Samples also allow us to compute quantiles:

In [None]:
def sample_ppf(p, sample):
    p_index = int(np.round((sample.size - 1) * p))
    return np.sort(sample)[p_index]

So the range of $y$ for which the probability is 80% that it contains $y$'s true mean is:

In [None]:
f'[{sample_ppf(0.1, y)} - {sample_ppf(0.9, y)}]'

where the interval from the true normal distribution would be:

In [None]:
f'[{unknown_norm.ppf(0.1)} - {unknown_norm.ppf(0.9)}]'

Using a larger sample leads to more accurate estimations:

In [None]:
y_large = np.random.normal(loc=130, scale=10, size=10000)

{
    'mean (130)': np.mean(y_large),
    'std (10)': np.std(y_large),
    'p_110_130 (0.4772)': sample_cdf(130, y_large) - sample_cdf(110, y_large),
    '80% ([117.2 - 142.8])': f'[{sample_ppf(0.1, y_large)} - {sample_ppf(0.9, y_large)}]'
}



This process of computing means, variances, probabilities, percentiles (or any other quantities of interest) from simulated samples is called **Monte Carlo Estimation**. When using more complex models, simulations such as above can also be **chained**. For example, consider a model similar to the one in the [previous note](./02_generative_models.ipynb#Example,-observing-a-single-value-with-a-simple-model):

<div style="font-size: 2em">
$$
\begin{align}
\mu &\sim\color{red}{\mathcal{t}(\nu, m_0, s_0)}\,\mathrm{(prior)}\\
y &\sim\color{blue}{\mathcal{N}(\mu, \sigma^2_0)}\,\mathrm{(likelihood)}\\
\nu &=(n-1)\,\text{degrees of freedom for a sample size of}\,n\\
m_0 &=130\\
s_0 &=10\\
\sigma^2_0 &=100
\end{align}
$$
</div>

The joint density $p(y, \mu) = \color{blue}{p(y\mid\mu)}\color{red}{p(\mu)}$ cannot be expressed as a known family (e.g.
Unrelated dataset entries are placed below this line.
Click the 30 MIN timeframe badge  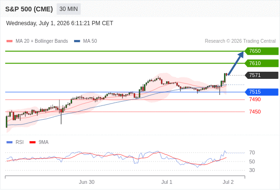coord(68,9)
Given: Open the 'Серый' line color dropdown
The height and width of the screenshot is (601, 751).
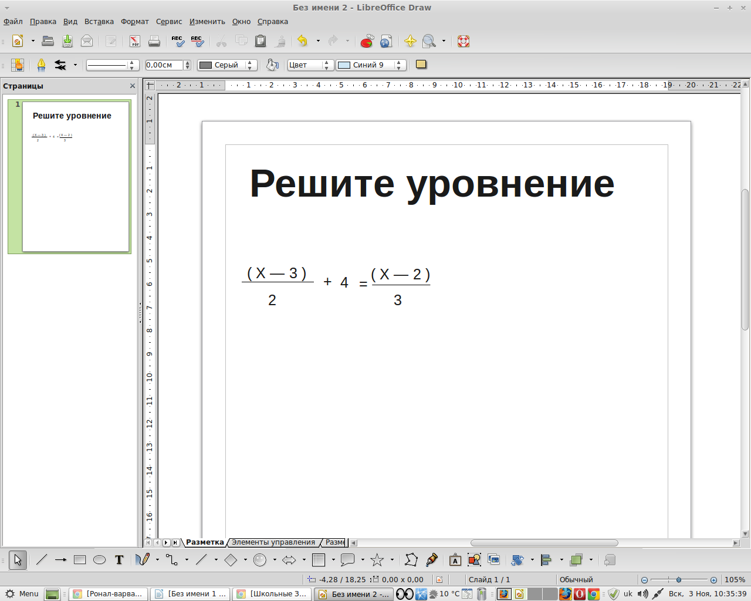Looking at the screenshot, I should pyautogui.click(x=250, y=65).
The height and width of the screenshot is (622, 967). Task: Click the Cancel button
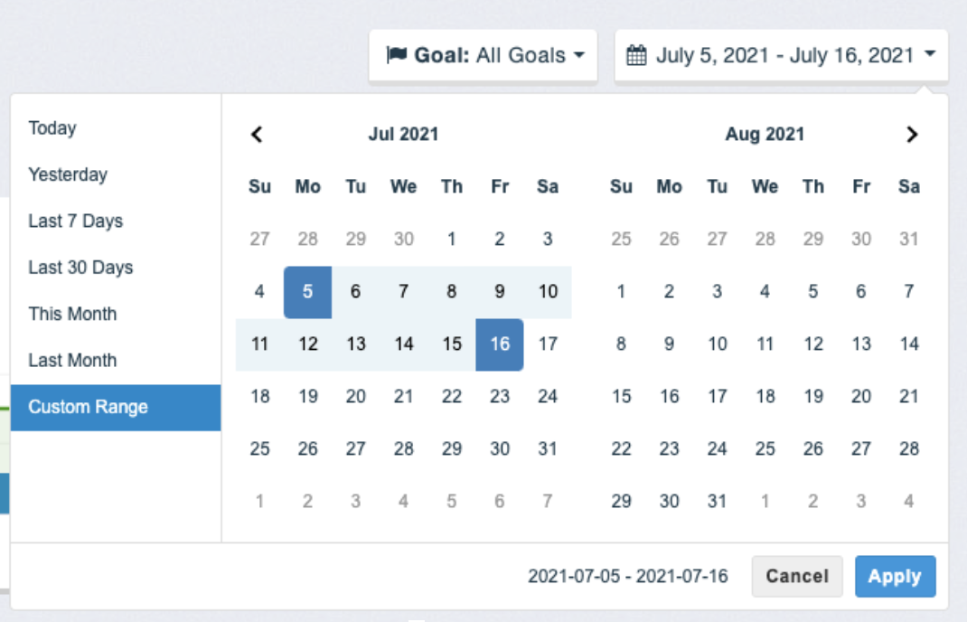click(797, 577)
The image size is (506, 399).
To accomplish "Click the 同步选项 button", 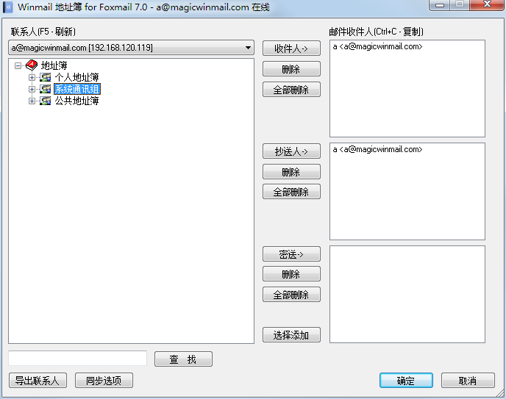I will coord(104,381).
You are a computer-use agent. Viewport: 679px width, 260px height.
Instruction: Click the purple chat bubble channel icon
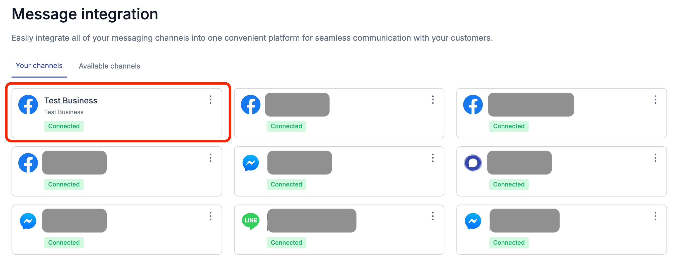(x=473, y=163)
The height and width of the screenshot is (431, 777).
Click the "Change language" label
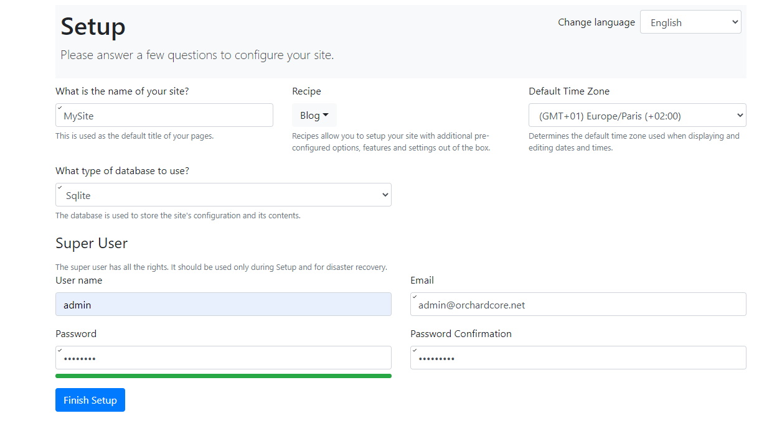[x=596, y=22]
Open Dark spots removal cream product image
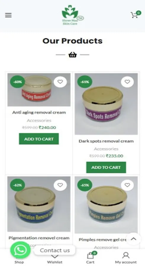Viewport: 145px width, 266px height. 106,104
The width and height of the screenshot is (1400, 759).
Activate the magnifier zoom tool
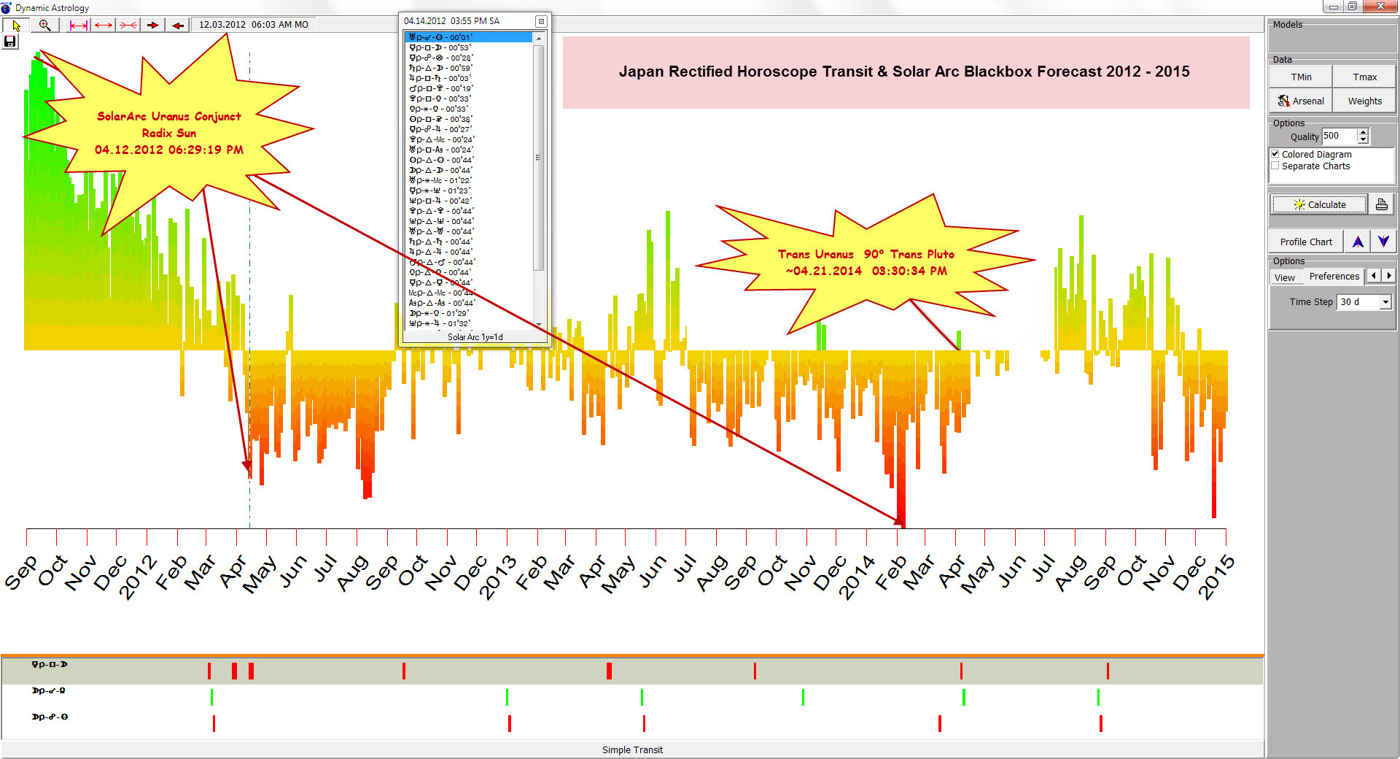[x=45, y=26]
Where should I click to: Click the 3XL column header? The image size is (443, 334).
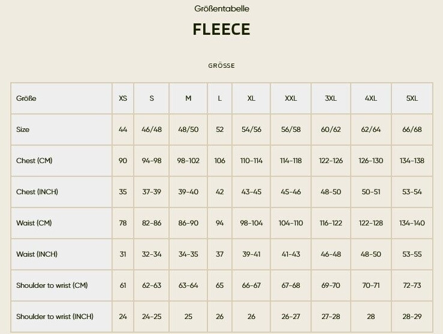click(331, 98)
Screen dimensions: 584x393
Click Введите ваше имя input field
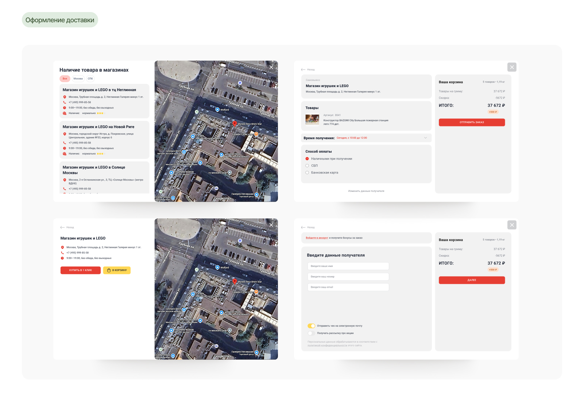[348, 266]
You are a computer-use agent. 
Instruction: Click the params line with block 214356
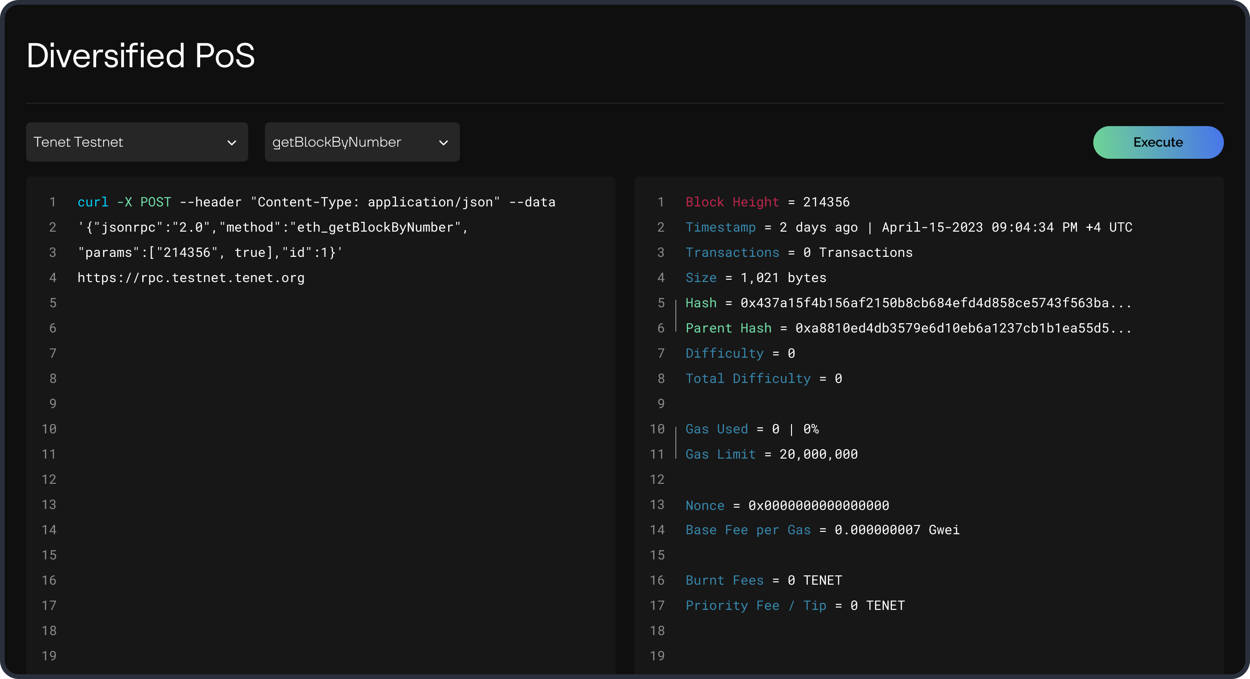210,253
Normal) of probability densities, but can be estimated by simulation:

In [None]:
from scipy.stats import t

# basing the prior on a sample of n=10, simulating m=1000 samples
mu = t.rvs(df=9, loc=130, scale=10, size=1000)

# an array of n location parameters can be plugged in to get n new samples
y_chained = norm.rvs(loc=mu, scale=10)

{
    'mean (130)': np.mean(y_chained),
    'std (10)': np.std(y_chained),
    'p_110_130 (0.4772)': sample_cdf(130, y_chained) - sample_cdf(110, y_chained),
    '80% ([117.2 - 142.8])': f'[{sample_ppf(0.1, y_chained)} - {sample_ppf(0.9, y_chained)}]'
}

These are samples from the **prior predictive** distribution, i.e. given the likelihood and all the priors in a model, what values of $y$ can we expect (before having observed any data)?

- Can we use the above approach to sample from the _posterior_ distribution $p(\mu\mid y)$? Why (not)?